One of the Bank of England's most hawkish interest rate setters has said the most recent hike was inevitable and assured that further rate rises were on the horizon, but cautioned political uncertainty could weigh on the UK economy.
Ian McCafferty, an external member of the Bank's Monetary Policy Committee (MPC), said he did not necessarily feel "vindicated" after his colleagues finally agreed to raise rates from record lows of 0.25% to 0.5% on November 2, saying there was always an expectation that they were set to increase rather than take a further cut.
"I don't think it's a matter of vindication. I don't think there have been huge differences in terms of the trajectory for rates on the committee - it's purely a question of how much evidence does one need before one changes one's mind," Mr McCafferty told LBC Radio.
"And talking to other members of the committee all the way through the summer and the autumn, it was more a matter of 'when' interest rates would need to go up rather than 'whether' interest rates would need to go up.
"We finally had enough proof to satisfy seven of the nine members."
That evidence resulted in the first hike in a decade, having been cut to record lows in the wake of the Brexit vote.
Mr McCafferty had been among the minority of MPC members pushing for an increase in recent months.
While some experts have suggested the Bank will usher in another interest rate increase by spring 2018, Mr McCafferty stuck to the MPC's more ambiguous view, saying he expects two more rate rises over the Bank's current forecast period, "which is two to three years".
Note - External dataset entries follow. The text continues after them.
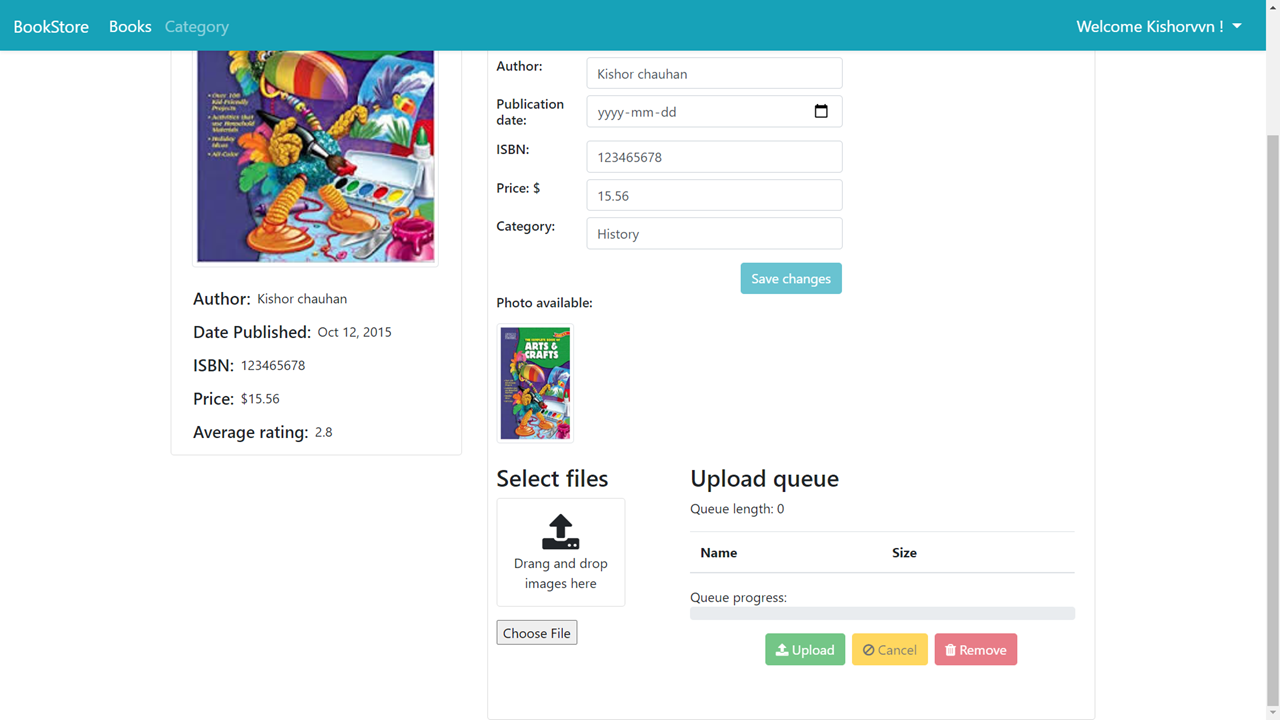Image resolution: width=1280 pixels, height=720 pixels.
Task: Click the drag and drop images zone
Action: [561, 552]
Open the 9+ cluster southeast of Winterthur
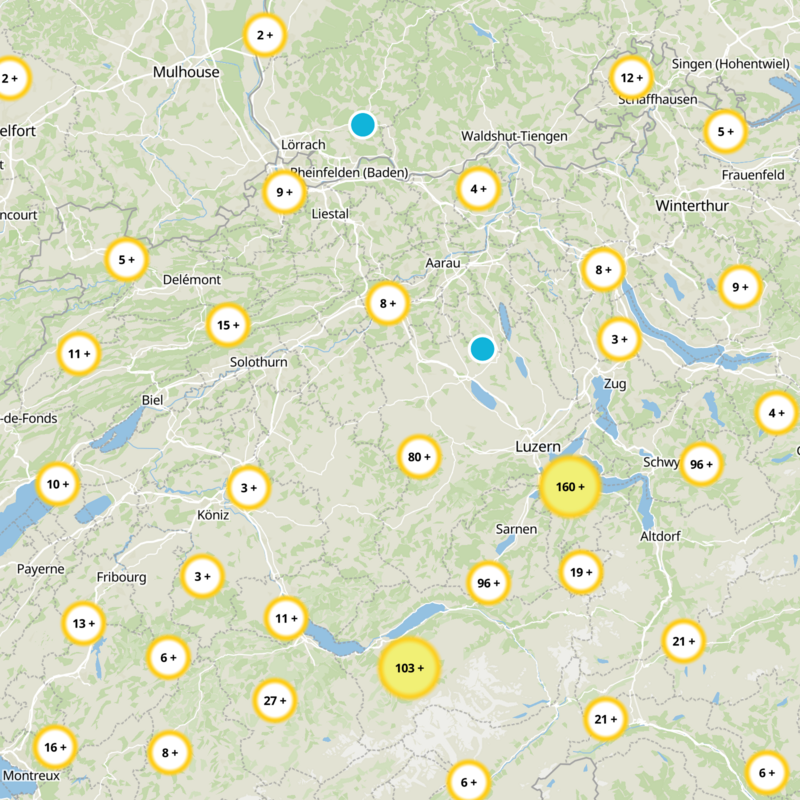Screen dimensions: 800x800 coord(740,287)
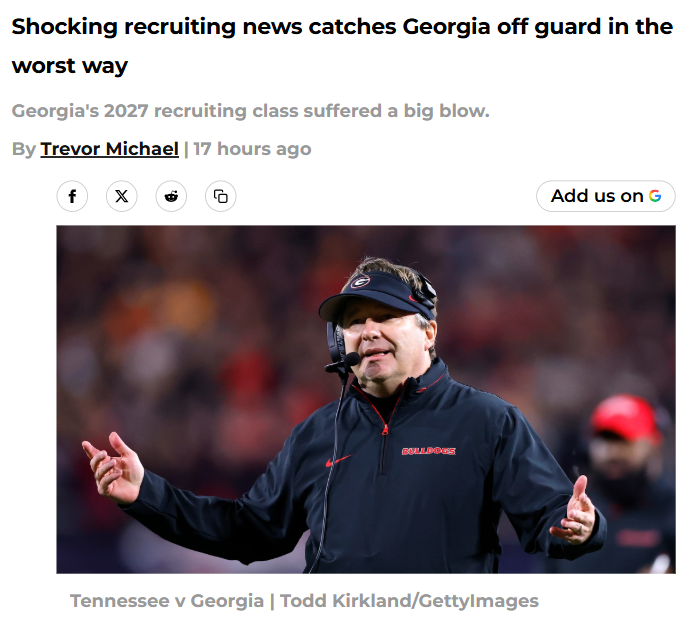The width and height of the screenshot is (697, 622).
Task: Open author Trevor Michael's page
Action: pos(109,149)
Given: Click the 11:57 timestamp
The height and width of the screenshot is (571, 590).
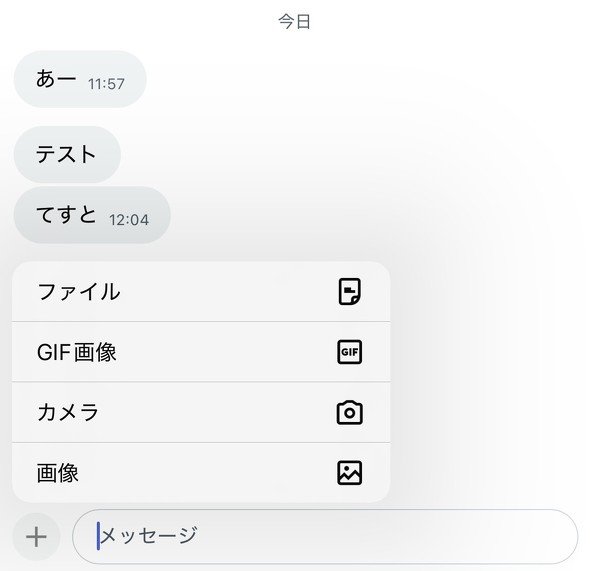Looking at the screenshot, I should point(106,84).
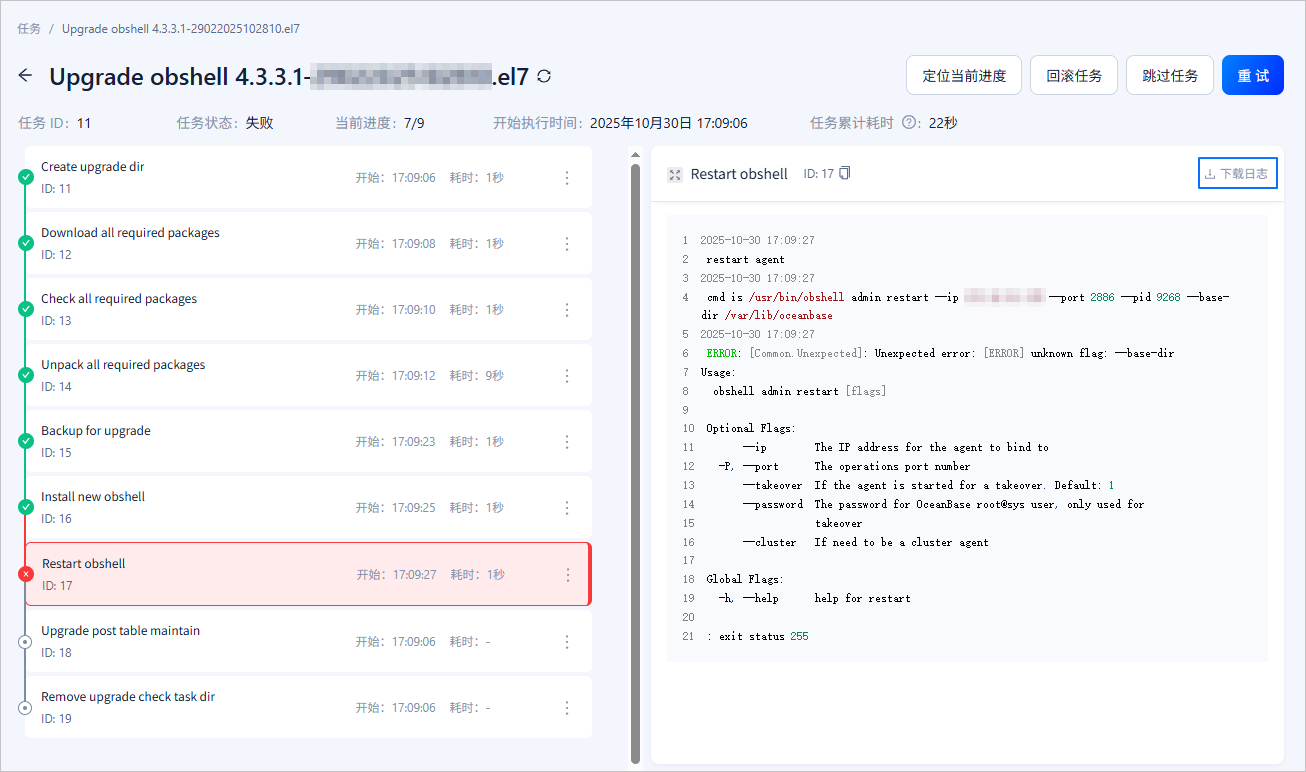Click the 跳过任务 button
Viewport: 1306px width, 772px height.
click(x=1170, y=75)
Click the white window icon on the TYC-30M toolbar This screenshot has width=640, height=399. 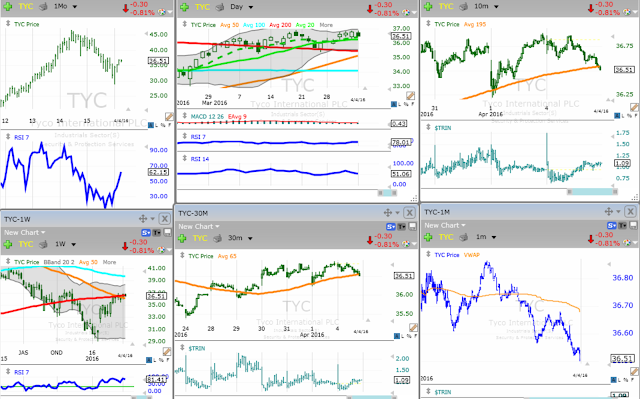coord(413,226)
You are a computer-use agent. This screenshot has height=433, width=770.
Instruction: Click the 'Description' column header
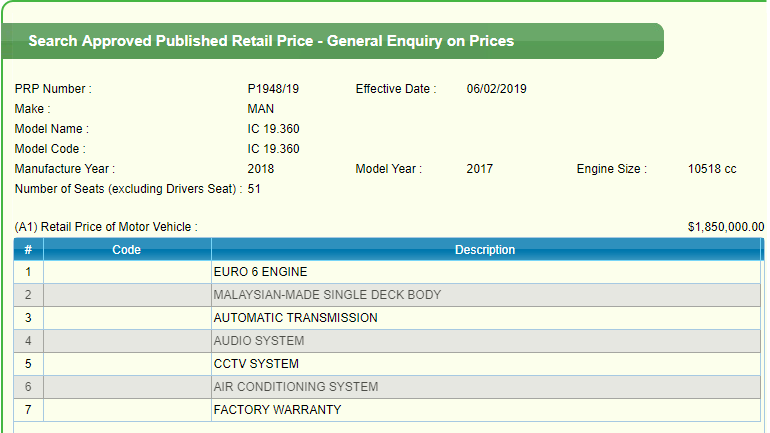[485, 250]
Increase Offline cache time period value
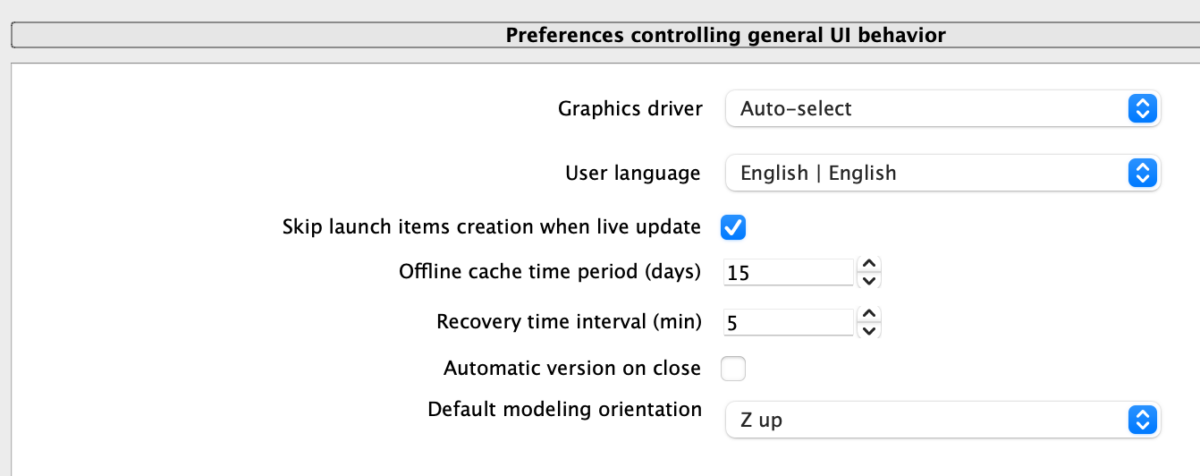This screenshot has width=1200, height=476. [x=870, y=264]
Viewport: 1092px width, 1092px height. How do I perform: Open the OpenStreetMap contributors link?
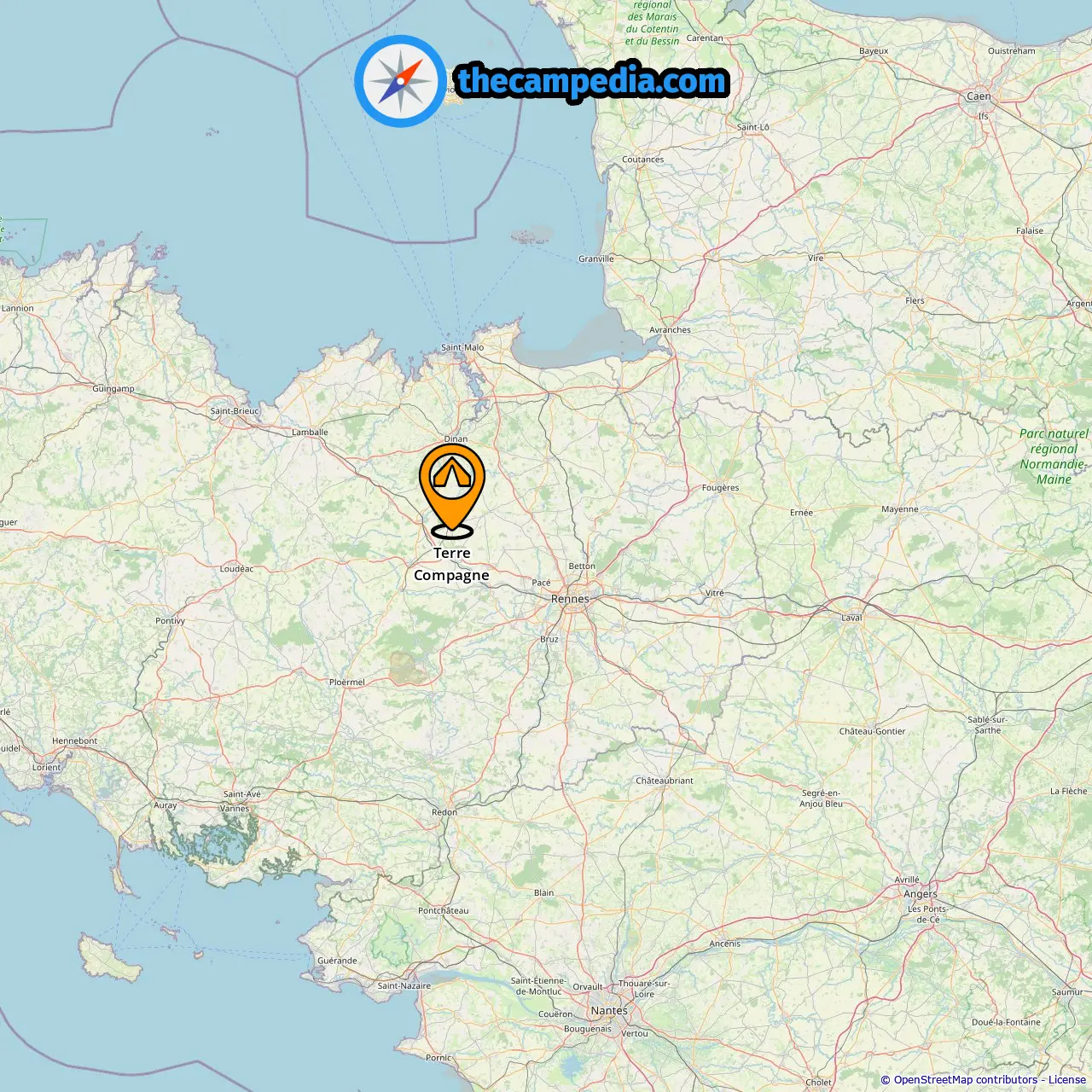[x=966, y=1080]
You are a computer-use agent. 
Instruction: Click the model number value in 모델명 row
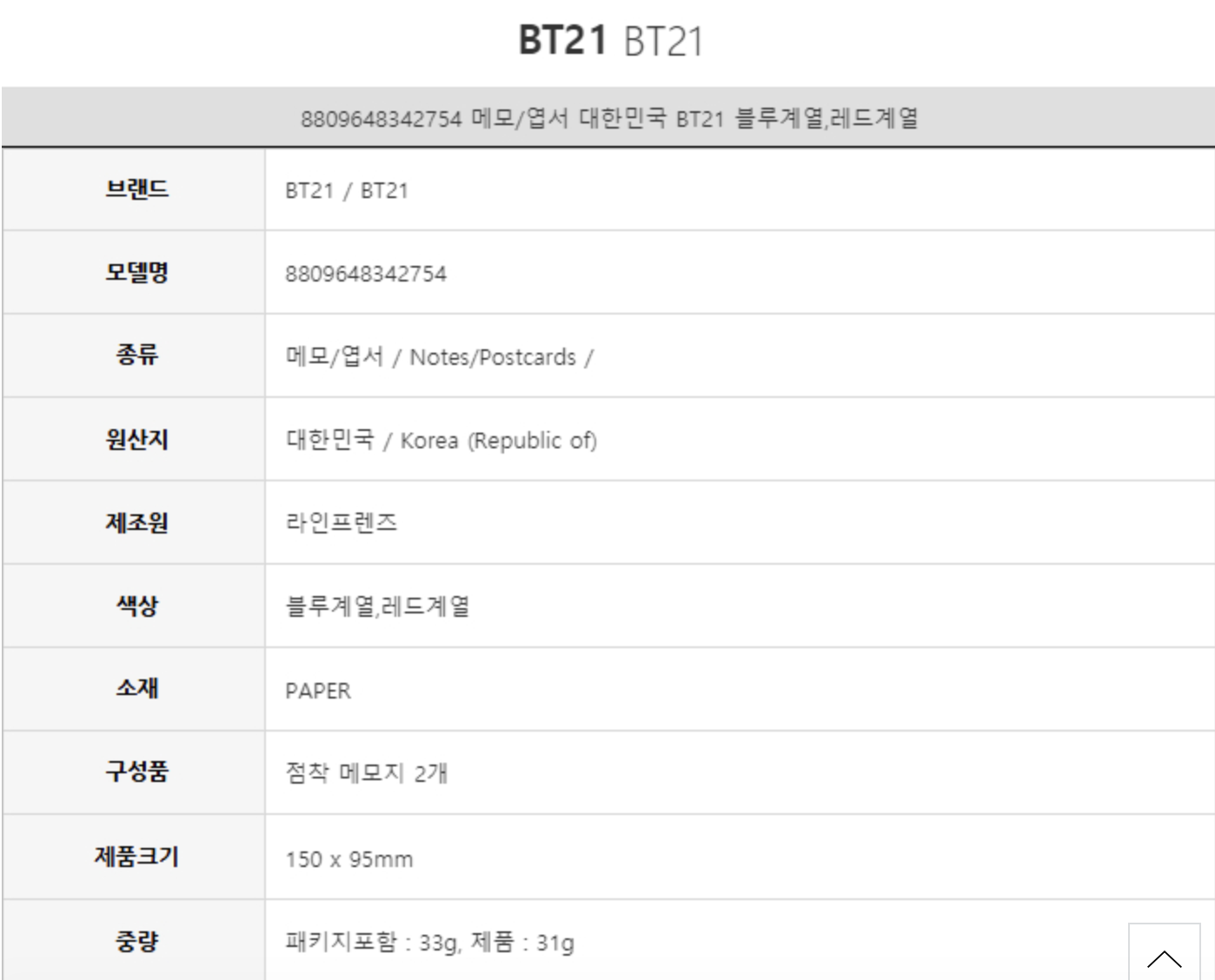366,275
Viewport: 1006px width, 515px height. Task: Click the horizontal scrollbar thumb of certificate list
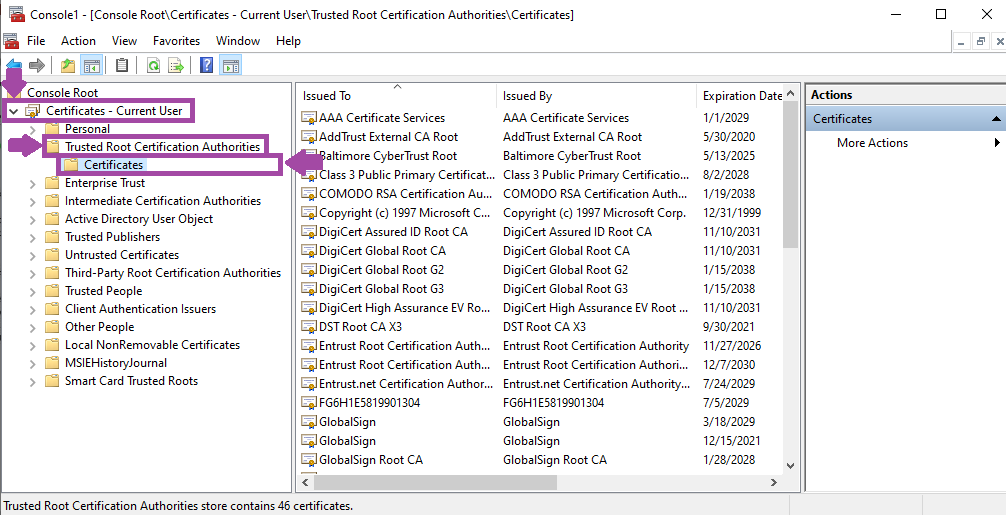(435, 482)
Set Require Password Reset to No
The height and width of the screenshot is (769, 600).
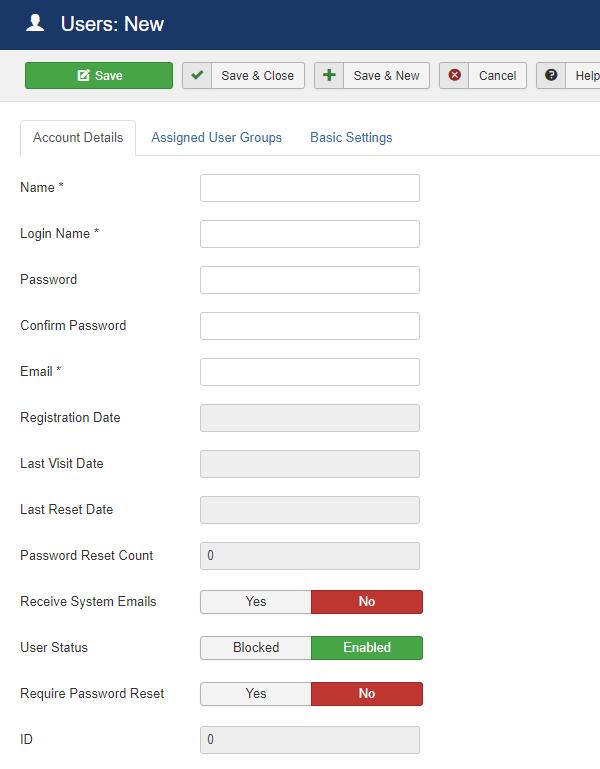(x=367, y=694)
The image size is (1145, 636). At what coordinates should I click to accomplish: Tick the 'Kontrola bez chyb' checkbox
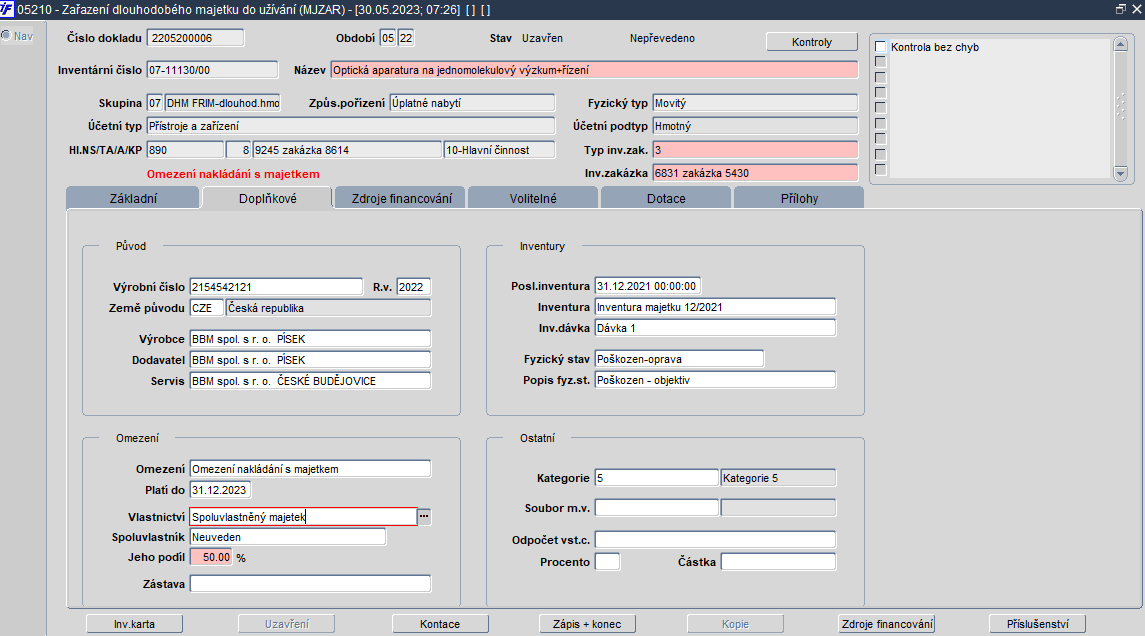[880, 47]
"I'm not sure anybody can say exactly when they're going to be at this stage.
"The economy remains quite uncertain in terms of when we will get resolution to some of the uncertainties around the Brexit negotiations, as well as many other factors that may affect the economy on a two-year horizon."
He reiterated that as long as the economy performs as the Bank expects, those rate rises will help bring inflation - which currently sits at 3% - to its 2% target.
However, when asked about recent turmoil in Theresa May's Cabinet - including the resignation of International Development Secretary Priti Patel - Mr McCafferty warned that political instability could weigh on the economy.
"What we do know is that in addition to the volatility in financial markets, it causes businessmen to pause for thought in terms of their investment and hiring plans, and that has a knock-on impact on the economy."
Brexit uncertainty, more specifically, is likely to force UK-based banks to start acting on their contingency plans early next year, Mr McCafferty added, echoing comments by German and UK regulators.
"I do think there's a point at which - even before it becomes clear what the final deal might be ... that banks will have to act, because they can't wait until the last minute.
"So I suspect that we will start to see some things starting to happen if we don't get any news, certainly, by next spring."
In the meantime, he said Britain's banks should start passing on interest rate increases to benefit savers, encouraging consumers to shop around.
"If their bank is not offering them the increase, then look for another bank that is. And that will then allow - or force - the banks to push through the bank rate rise in terms of savers as well as borrowers."